Directions for this task: Could each record be restated word for word?

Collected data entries
^^^^^^^^^^^^^^^^

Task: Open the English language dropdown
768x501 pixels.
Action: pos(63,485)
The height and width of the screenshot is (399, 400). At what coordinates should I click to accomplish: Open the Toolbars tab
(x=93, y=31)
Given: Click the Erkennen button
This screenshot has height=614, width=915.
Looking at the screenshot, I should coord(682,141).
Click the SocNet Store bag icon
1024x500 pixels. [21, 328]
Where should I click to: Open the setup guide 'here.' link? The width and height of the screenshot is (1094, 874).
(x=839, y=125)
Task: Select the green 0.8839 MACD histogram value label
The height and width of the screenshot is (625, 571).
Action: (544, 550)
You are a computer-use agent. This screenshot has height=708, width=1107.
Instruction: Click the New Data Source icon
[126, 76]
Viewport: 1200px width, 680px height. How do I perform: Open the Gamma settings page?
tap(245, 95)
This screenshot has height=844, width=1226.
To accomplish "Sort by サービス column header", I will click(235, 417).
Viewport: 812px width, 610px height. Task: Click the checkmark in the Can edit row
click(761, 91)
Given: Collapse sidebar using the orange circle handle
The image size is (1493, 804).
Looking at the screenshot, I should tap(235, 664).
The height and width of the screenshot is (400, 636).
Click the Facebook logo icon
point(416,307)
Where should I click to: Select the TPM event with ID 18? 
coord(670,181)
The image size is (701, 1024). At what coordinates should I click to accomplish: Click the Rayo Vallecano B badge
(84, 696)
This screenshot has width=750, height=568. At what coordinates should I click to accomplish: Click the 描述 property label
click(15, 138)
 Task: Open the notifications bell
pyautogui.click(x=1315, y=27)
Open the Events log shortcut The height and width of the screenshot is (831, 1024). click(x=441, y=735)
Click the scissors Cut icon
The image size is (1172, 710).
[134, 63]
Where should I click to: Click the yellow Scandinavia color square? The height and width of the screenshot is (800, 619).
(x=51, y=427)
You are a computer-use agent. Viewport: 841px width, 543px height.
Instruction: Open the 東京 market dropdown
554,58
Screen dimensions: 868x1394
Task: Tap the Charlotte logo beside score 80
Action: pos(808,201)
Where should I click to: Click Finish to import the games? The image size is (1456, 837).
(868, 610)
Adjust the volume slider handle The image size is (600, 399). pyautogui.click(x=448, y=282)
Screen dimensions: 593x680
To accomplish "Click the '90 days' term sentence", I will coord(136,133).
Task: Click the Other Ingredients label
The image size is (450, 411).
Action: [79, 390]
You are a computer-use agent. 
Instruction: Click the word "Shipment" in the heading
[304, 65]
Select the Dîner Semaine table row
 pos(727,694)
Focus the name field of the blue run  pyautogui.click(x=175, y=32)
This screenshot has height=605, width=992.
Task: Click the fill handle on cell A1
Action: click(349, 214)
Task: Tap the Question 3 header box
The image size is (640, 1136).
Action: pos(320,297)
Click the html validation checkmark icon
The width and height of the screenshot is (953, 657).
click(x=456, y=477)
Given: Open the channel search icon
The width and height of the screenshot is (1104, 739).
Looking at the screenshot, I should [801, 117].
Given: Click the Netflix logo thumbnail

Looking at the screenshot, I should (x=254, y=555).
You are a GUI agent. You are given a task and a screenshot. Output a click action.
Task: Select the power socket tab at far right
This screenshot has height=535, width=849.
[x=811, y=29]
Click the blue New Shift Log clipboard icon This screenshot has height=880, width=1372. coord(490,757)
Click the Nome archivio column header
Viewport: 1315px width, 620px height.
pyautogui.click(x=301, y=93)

^^^^^^^^^^^^^^^^

Your solution:
Task: Open the English language dropdown
768x501 pixels.
Action: pos(63,485)
The height and width of the screenshot is (399, 400). At what coordinates should I click to accomplish: Open the Toolbars tab
(x=93, y=31)
Given: Click the Erkennen button
This screenshot has height=614, width=915.
Looking at the screenshot, I should coord(682,141).
Click the SocNet Store bag icon
1024x500 pixels. [21, 328]
Where should I click to: Open the setup guide 'here.' link? The width and height of the screenshot is (1094, 874).
(x=839, y=125)
Task: Select the green 0.8839 MACD histogram value label
The height and width of the screenshot is (625, 571).
Action: (544, 550)
You are a computer-use agent. This screenshot has height=708, width=1107.
Instruction: Click the New Data Source icon
[126, 76]
Viewport: 1200px width, 680px height. How do I perform: Open the Gamma settings page?
tap(245, 95)
This screenshot has height=844, width=1226.
To accomplish "Sort by サービス column header", I will click(235, 417).
Viewport: 812px width, 610px height. Task: Click the checkmark in the Can edit row
click(761, 91)
Given: Collapse sidebar using the orange circle handle
The image size is (1493, 804).
Looking at the screenshot, I should tap(235, 664).
The height and width of the screenshot is (400, 636).
Click the Facebook logo icon
point(416,307)
Where should I click to: Select the TPM event with ID 18? 
coord(670,181)
The image size is (701, 1024). At what coordinates should I click to accomplish: Click the Rayo Vallecano B badge
(84, 696)
This screenshot has width=750, height=568. At what coordinates should I click to accomplish: Click the 描述 property label
click(15, 138)
 Task: Open the notifications bell
pyautogui.click(x=1315, y=27)
Open the Events log shortcut The height and width of the screenshot is (831, 1024). click(x=441, y=735)
Click the scissors Cut icon
The image size is (1172, 710).
[134, 63]
Where should I click to: Click the yellow Scandinavia color square? The height and width of the screenshot is (800, 619).
(x=51, y=427)
You are a computer-use agent. Viewport: 841px width, 543px height.
Instruction: Open the 東京 market dropdown
554,58
Screen dimensions: 868x1394
Task: Tap the Charlotte logo beside score 80
Action: pos(808,201)
Where should I click to: Click Finish to import the games? The image size is (1456, 837).
(868, 610)
Adjust the volume slider handle The image size is (600, 399). pyautogui.click(x=448, y=282)
Screen dimensions: 593x680
To accomplish "Click the '90 days' term sentence", I will coord(136,133).
Task: Click the Other Ingredients label
The image size is (450, 411).
Action: [79, 390]
You are a computer-use agent. 
Instruction: Click the word "Shipment" in the heading
[304, 65]
Select the Dîner Semaine table row
 pos(727,694)
Focus the name field of the blue run  pyautogui.click(x=175, y=32)
This screenshot has height=605, width=992.
Task: Click the fill handle on cell A1
Action: click(349, 214)
Task: Tap the Question 3 header box
The image size is (640, 1136).
Action: pos(320,297)
Click the html validation checkmark icon
The width and height of the screenshot is (953, 657).
click(x=456, y=477)
Given: Open the channel search icon
The width and height of the screenshot is (1104, 739).
Looking at the screenshot, I should [801, 117].
Given: Click the Netflix logo thumbnail

Looking at the screenshot, I should (x=254, y=555).
You are a GUI agent. You are given a task and a screenshot. Output a click action.
Task: Select the power socket tab at far right
This screenshot has height=535, width=849.
[x=811, y=29]
Click the blue New Shift Log clipboard icon This screenshot has height=880, width=1372. coord(490,757)
Click the Nome archivio column header
Viewport: 1315px width, 620px height.
pyautogui.click(x=301, y=93)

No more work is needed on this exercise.